While the mass transfer enhancement features 150 described above have been described as being formed in and projecting out of the surface of the sidewalls 108 and/or webs 105, 110 that form the flow passages 106 in the flow fields 102 of the humidifier plates 100, 120, it will also be understood that the mass transfer enhancements 150 can also be formed in the surface of a separate insert (not shown) that is positioned or otherwise affixed to the sidewalls 108 and/or webs 105, 110 that form the flow passages 106.
Furthermore, while the mass transfer enhancement features 150 have been described as being formed in the flow passages 106 of the flow fields 102 of both the wet plates 100 and the dry plates 120, it will be understood that in some embodiments the mass transfer enhancements 150 may only be formed in the dry plates 120 while in other embodiments they may be formed in only the wet plates 100 depending upon the particular design and/or application associated with the humidifier.
While various exemplary embodiments of the performance enhancement features (e.g. heat transfer enhancement features 50 and mass transfer enhancement features 150) for fluid channels have been described in connection with heat transfer applications associated with various heat exchanger structures as well as in connection with mass transfer applications associated with humidifier structures, it will be understood that certain adaptations and modifications of the described exemplary embodiments can be made as construed within the scope of the present disclosure.
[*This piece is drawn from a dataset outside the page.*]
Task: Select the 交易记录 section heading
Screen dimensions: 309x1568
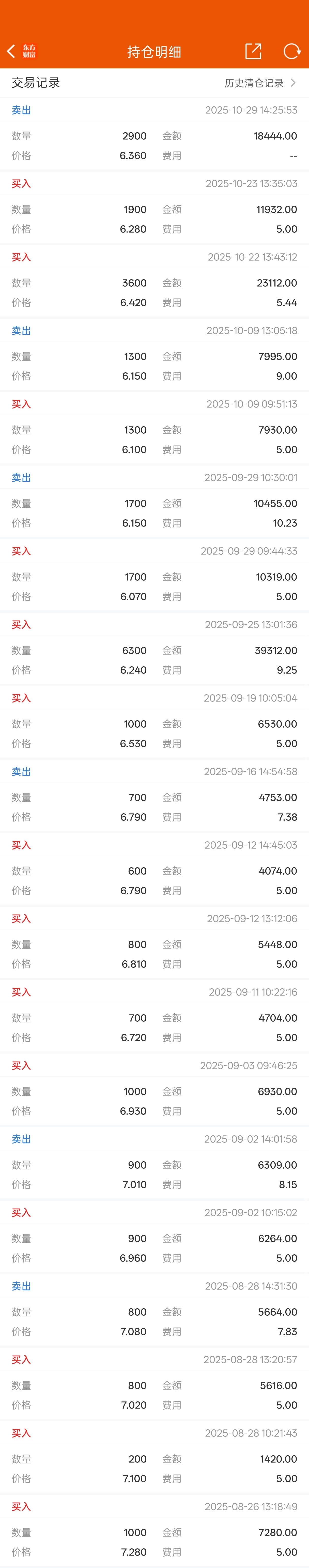Action: click(x=36, y=83)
As well, while various methods of manufacturing the flow enhancement features in connection with heat exchanger structures have been described and shown in the drawings, it will be understood that these methods can be adapted and modified when the flow enhancement features 50, 150 are incorporated into plastic plates for humidifier applications. Therefore, all of the above discussed exemplary embodiments are considered to be illustrative and not restrictive.
Claims
1. A fluid channel for transmitting a fluid therethrough, comprising:
- first and second spaced apart walls, the first and second spaced apart walls each defining an inner surface and an outer surface;
- a flow passage defined between the inner surfaces of the first and second spaced apart walls;
- a fluid inlet in communication with a first end of said flow passage for delivering said fluid to said flow passage;
- a fluid outlet in communication with a second end of said flow passage for discharging said fluid from said flow passage;
- a plurality of performance enhancement features formed in the inner surface of at least one of the first and second spaced apart walls of the tubular member; and
- wherein the performance enhancement features are in the form of spaced apart protuberances that protrude out of the inner surface of the at least one of the first and second spaced apart walls while the outer surface of the at least one of the first and second spaced apart walls provides a generally continuous contact surface that is free of perforations, each protuberance having a pair of sharp leading edges generally directed towards incoming fluid flow.
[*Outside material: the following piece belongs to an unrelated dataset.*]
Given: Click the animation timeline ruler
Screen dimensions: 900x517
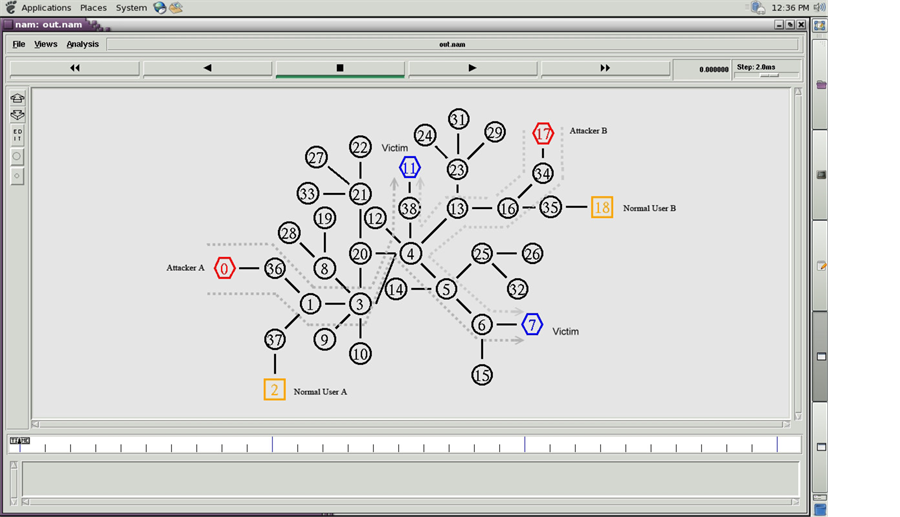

2. The fluid channel as claimed in claim 1, wherein the fluid channel is incorporated into one of the following alternative devices: a heat exchanger or a humidifier; and
- wherein the performance enhancement features serve as heat transfer enhancement features when incorporated in a heat exchanger device, and serve as mass transfer enhancement features when incorporated in a humidifier device.
3. The fluid channel as claimed in claim 1, wherein the performance enhancement features are in the form of triangular-shaped protuberances having a tip and a base, the tip being oriented generally upstream from the base.
4. The fluid channel as claimed in claim 1, wherein the performance enhancement features are formed on the inner surface of both the first and second spaced apart walls.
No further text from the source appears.